Mu’aqabah berarti memberikan sanksi kepada diri sendiri tatkala melakukan keburukan atau lalai dalam melakukan kebaikan. Sanksi itu haruslah dengan sesuatu yang mubah, tidak boleh dengan yang haram. Disebutkan, Umar bin Khattab pergi ke kebunnya. Ketika pulang didapatinya orang-orang sudah selesai melaksanakan sholat Ashar berjamaah. Maka beliau berkata,”Aku pergi hanya untuk sebuah kebun,aku pulang orang-orang sudah sholat Ashar. Kini kebunku aku jadikan shadaqah untuk orang-orang miskin.”

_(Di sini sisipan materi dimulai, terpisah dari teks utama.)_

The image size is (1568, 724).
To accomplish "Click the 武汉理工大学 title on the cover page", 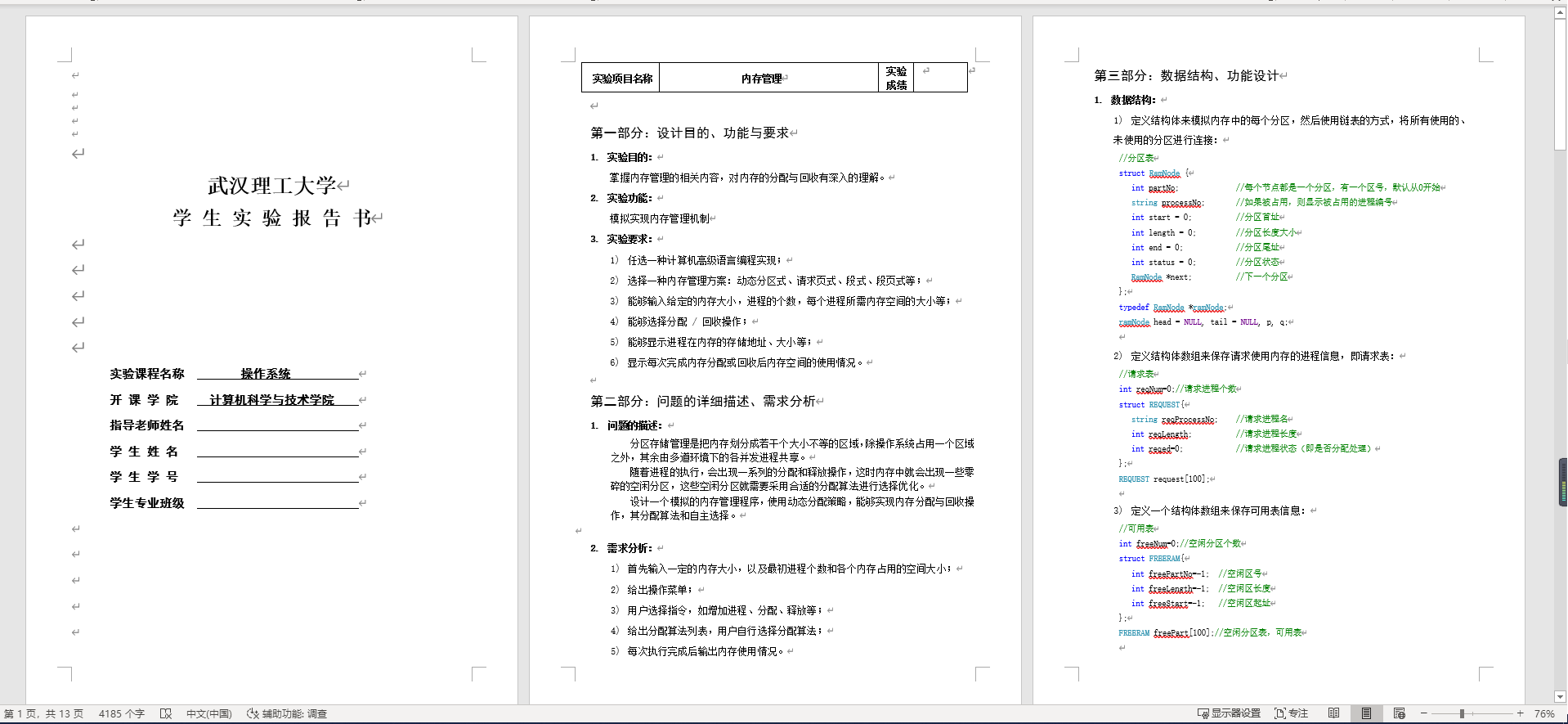I will pos(271,186).
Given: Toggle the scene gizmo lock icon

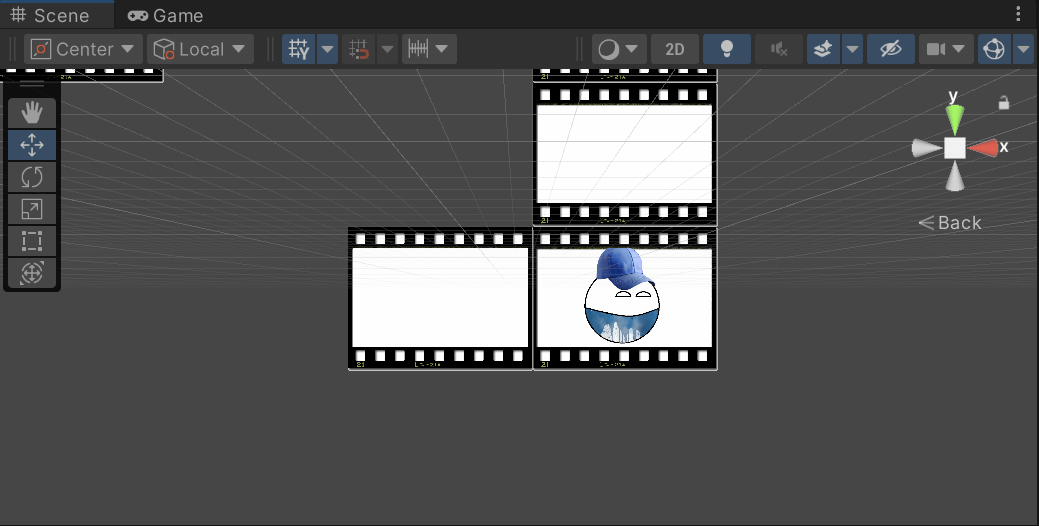Looking at the screenshot, I should point(1004,103).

Suatu ketika Abu Thalhah sedang sholat, di depannya lewat seekor burung lalu ia melihatnya dan lalai dari sholatnya sehingga lupa sudah berapa rakaat beliau sholat. Karena kejadian tersebut beliau mensedekahkan kebunnya untuk kepentingan orang miskin sebagai sanksi atas kelalaian dan ketidak kekhusyuannya.

5. Mujahadah

Makna mujahadah sebagaimana disebutkan dalam surat Al Ankabut ayat 69 adalah apabila seorang mukmin terseret dalam kemalasan, santai, cinta dunia dan tidak lagi melaksanakan amal-amal sunnah serta ketaatan yang lainnya tepat pada waktunya, maka ia harus memaksa dirinya melakukan amal-amal sunnah lebih banyak dari sebelumnya. Dalam hal ini ia harus tegas, serius dan penuh semangat sehingga pada akhirnya ketaatan merupakan kebiasaan yang mulia baginya dan menjadi sikap yang melekat dalam dirinya.